▶ Given data

※ ※ ※

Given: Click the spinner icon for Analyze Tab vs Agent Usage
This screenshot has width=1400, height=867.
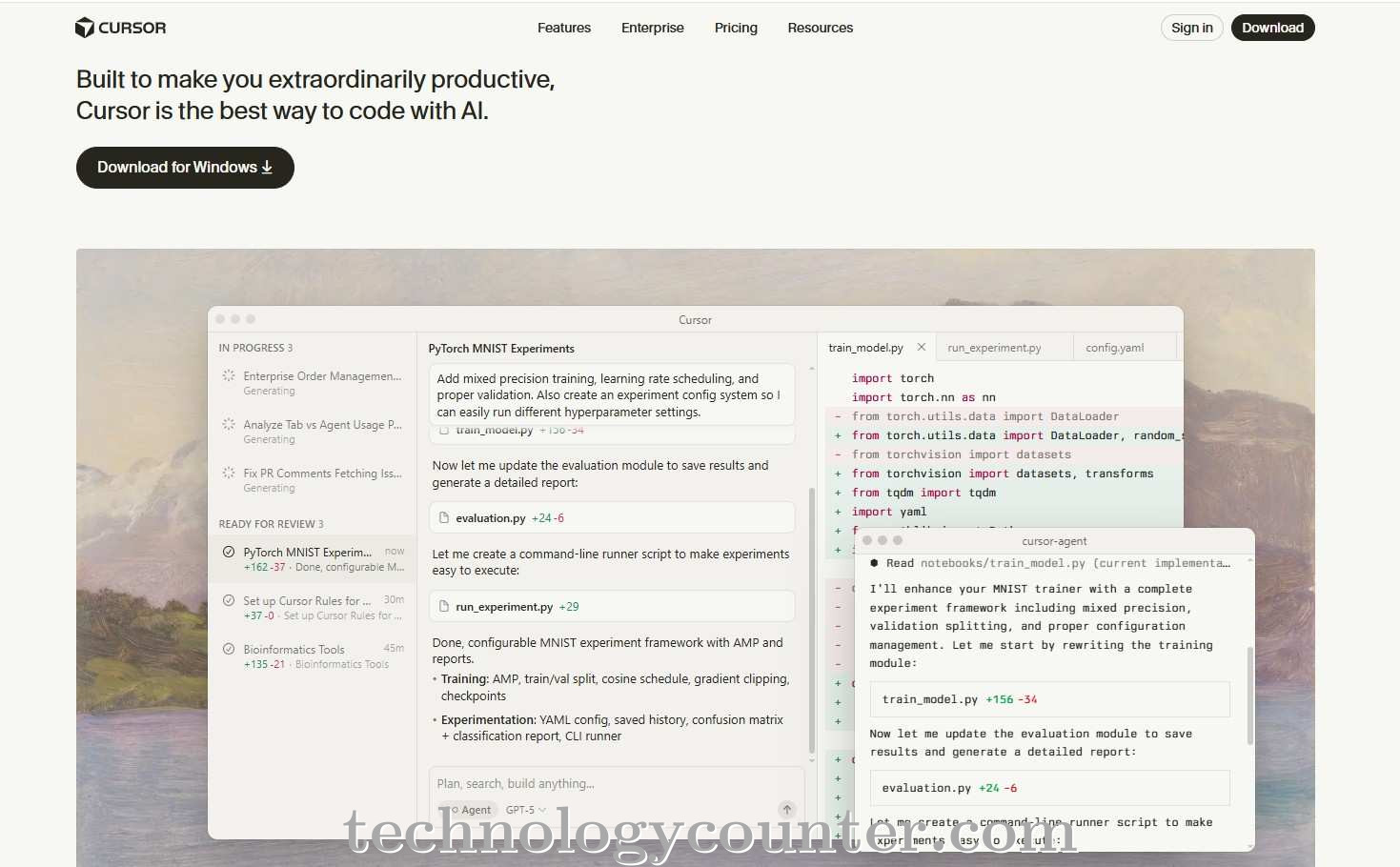Looking at the screenshot, I should 229,425.
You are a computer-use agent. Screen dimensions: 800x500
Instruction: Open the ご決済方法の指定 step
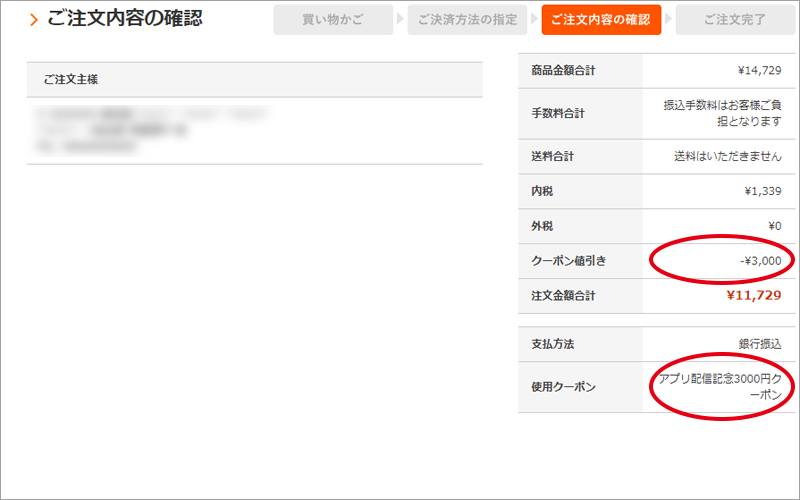[467, 20]
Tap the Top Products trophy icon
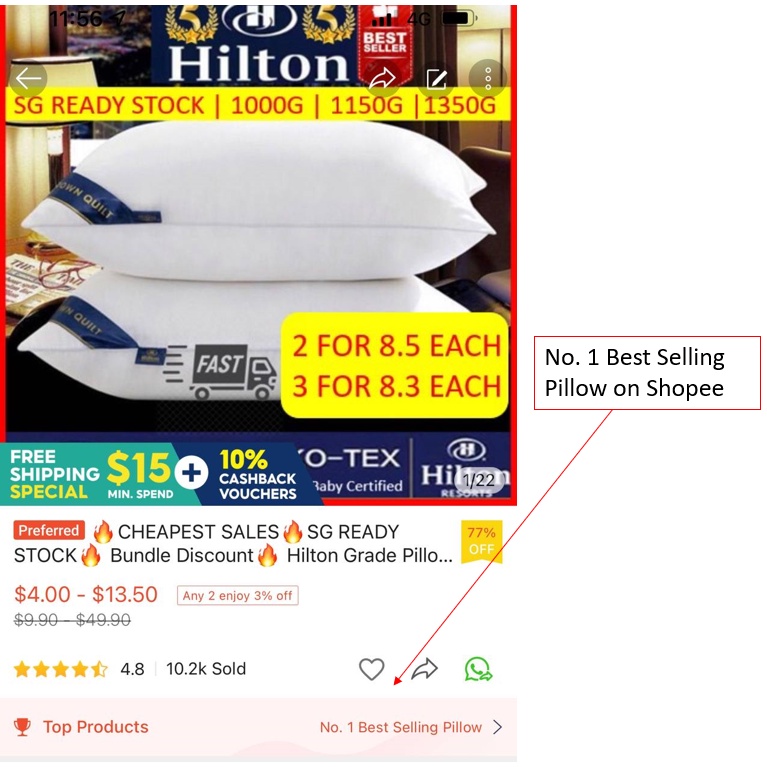The width and height of the screenshot is (767, 767). [x=22, y=727]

※ ※ ※

▶ What this task involves
Copy out the material above exactly; the images stay out.

▶ Response to this exercise
Given: Click the spinner icon for Analyze Tab vs Agent Usage
This screenshot has width=1400, height=867.
Looking at the screenshot, I should 229,425.
You are a computer-use agent. Screen dimensions: 800x500
Instruction: Open the ご決済方法の指定 step
[467, 20]
Tap the Top Products trophy icon
The width and height of the screenshot is (767, 767). [x=22, y=727]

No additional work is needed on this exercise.